● **What this task involves**
Take every line in the entries that includes the word "agent" and copy it.

● **Source data**
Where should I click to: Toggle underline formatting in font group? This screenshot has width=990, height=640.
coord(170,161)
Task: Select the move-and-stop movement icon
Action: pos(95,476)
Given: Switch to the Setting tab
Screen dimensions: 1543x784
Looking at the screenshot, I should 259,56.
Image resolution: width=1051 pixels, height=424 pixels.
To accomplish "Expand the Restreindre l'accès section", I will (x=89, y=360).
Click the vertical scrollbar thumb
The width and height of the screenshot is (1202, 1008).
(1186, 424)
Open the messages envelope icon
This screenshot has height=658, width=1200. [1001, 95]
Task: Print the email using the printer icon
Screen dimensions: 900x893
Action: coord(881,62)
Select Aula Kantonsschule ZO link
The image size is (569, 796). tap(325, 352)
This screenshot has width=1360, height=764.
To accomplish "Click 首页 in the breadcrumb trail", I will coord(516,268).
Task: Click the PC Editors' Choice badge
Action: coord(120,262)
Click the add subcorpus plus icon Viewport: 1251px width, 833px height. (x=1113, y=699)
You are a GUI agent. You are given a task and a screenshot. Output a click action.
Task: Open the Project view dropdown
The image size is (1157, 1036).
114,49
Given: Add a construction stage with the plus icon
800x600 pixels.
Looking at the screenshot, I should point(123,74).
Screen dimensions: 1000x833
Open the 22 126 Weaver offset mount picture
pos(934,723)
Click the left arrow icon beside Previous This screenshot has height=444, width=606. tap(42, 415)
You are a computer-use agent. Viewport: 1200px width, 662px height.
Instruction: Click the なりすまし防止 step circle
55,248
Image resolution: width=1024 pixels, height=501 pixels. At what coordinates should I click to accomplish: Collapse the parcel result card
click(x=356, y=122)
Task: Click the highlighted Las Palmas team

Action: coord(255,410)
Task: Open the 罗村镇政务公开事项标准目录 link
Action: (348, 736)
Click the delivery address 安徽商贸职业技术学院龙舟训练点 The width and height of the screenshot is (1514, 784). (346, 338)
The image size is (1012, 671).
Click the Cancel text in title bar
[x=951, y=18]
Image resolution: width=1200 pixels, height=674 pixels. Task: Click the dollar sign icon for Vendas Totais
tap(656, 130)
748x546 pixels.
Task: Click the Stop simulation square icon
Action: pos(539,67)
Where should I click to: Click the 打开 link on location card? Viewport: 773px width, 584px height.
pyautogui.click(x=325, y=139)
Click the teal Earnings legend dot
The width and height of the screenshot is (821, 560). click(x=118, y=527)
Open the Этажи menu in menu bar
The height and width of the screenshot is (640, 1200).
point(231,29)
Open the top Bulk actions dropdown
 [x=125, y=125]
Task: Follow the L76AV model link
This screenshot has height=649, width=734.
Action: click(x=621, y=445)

● **Answer to this exercise**
You are a GUI agent. You are given a task and a screenshot. Output a click action.
You are a computer-use agent. Viewport: 1200px width, 662px height.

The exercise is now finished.